> [INSTRUCTIONS TO FOLLOW]: What lines in the material hold the string "screenshot"? Copy out each of them.

> [DATA SHOWN]:
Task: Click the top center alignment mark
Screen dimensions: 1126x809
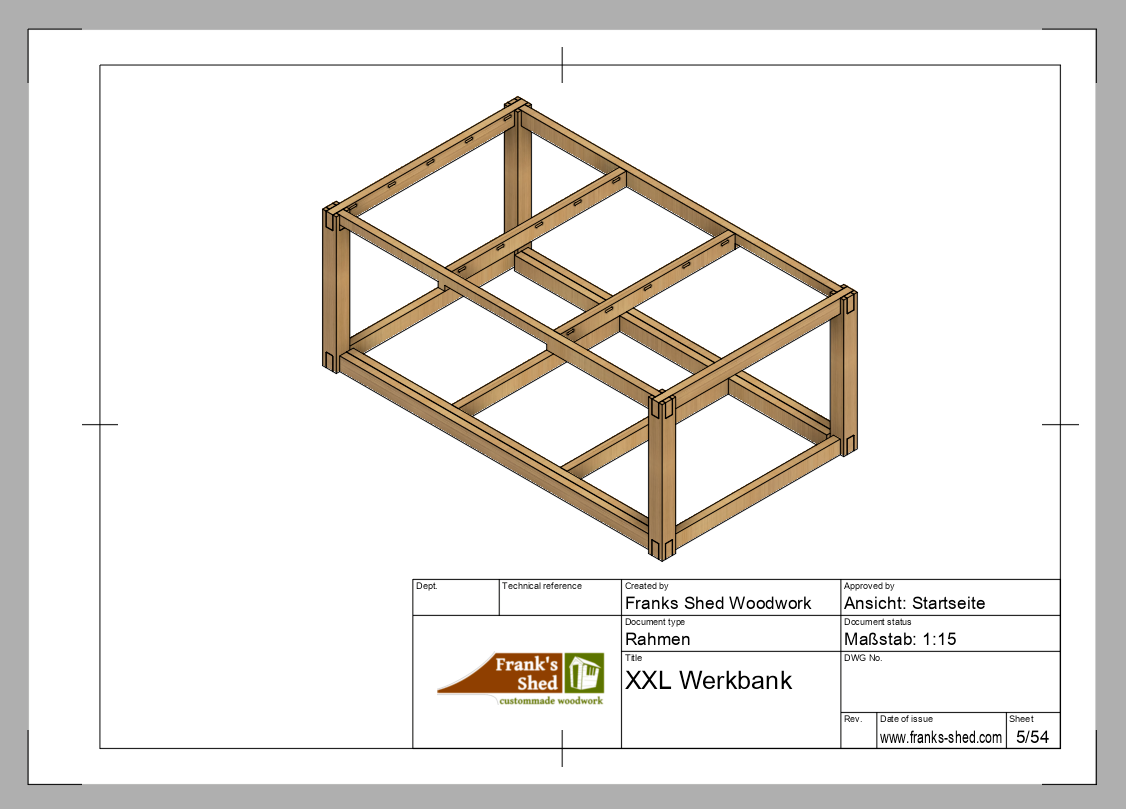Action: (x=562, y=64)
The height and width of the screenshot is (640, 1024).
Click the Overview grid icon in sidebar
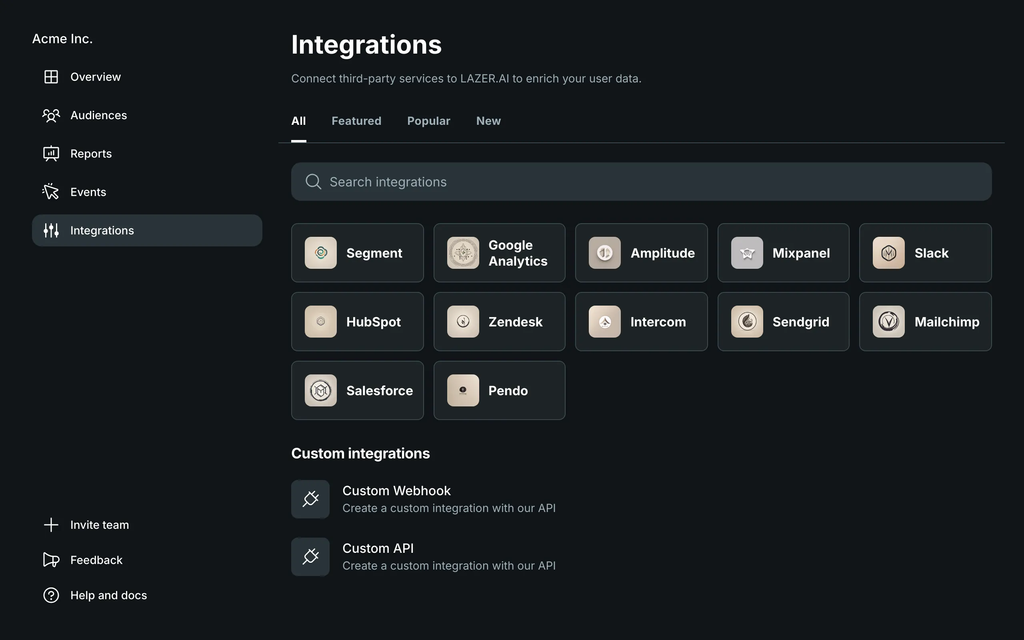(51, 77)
--
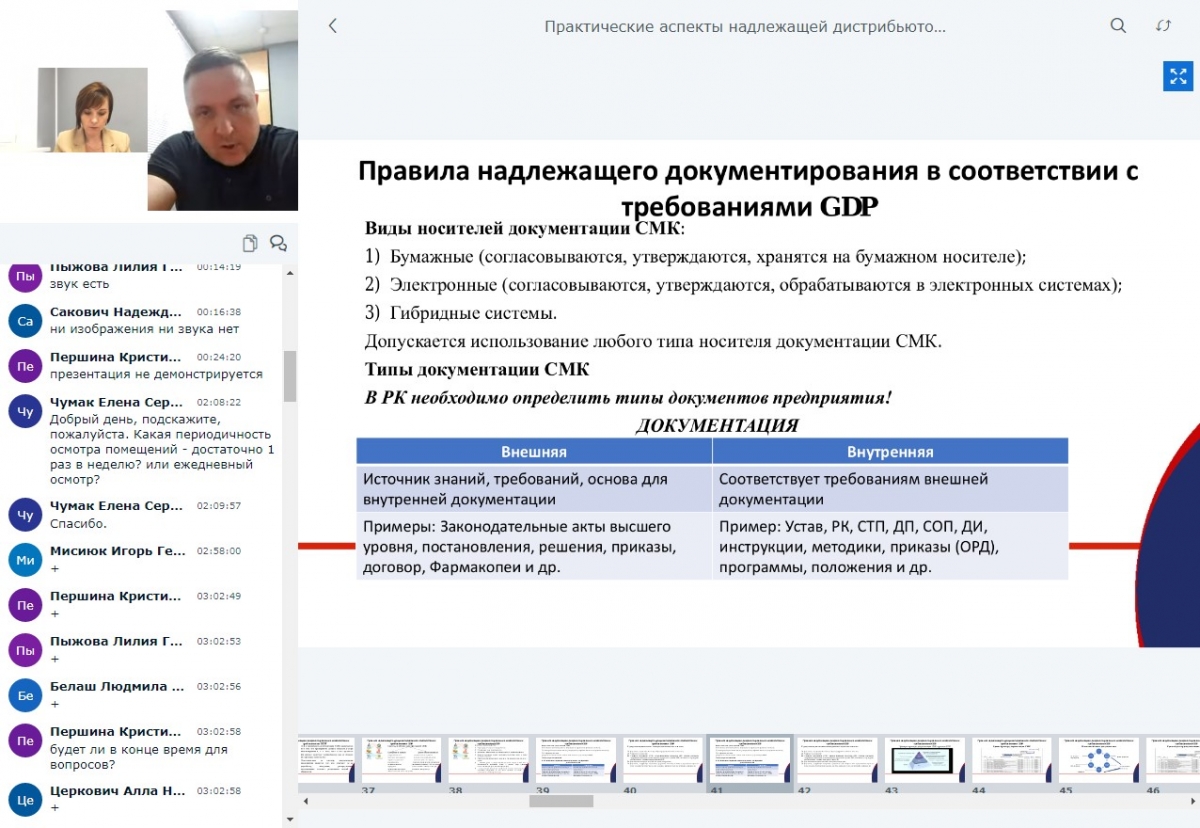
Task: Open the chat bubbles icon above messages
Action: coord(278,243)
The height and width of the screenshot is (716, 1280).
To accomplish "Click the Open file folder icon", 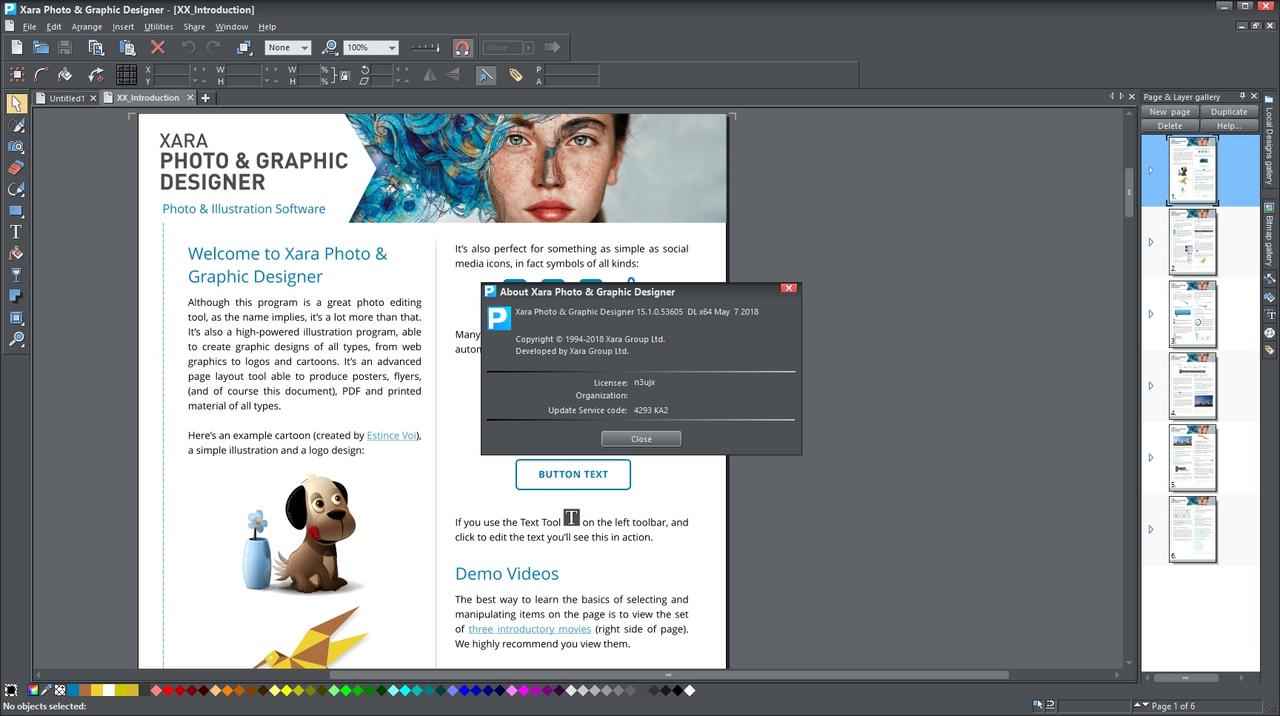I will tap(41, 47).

> [SOLUTION]:
The height and width of the screenshot is (640, 1024).
The height and width of the screenshot is (716, 1280).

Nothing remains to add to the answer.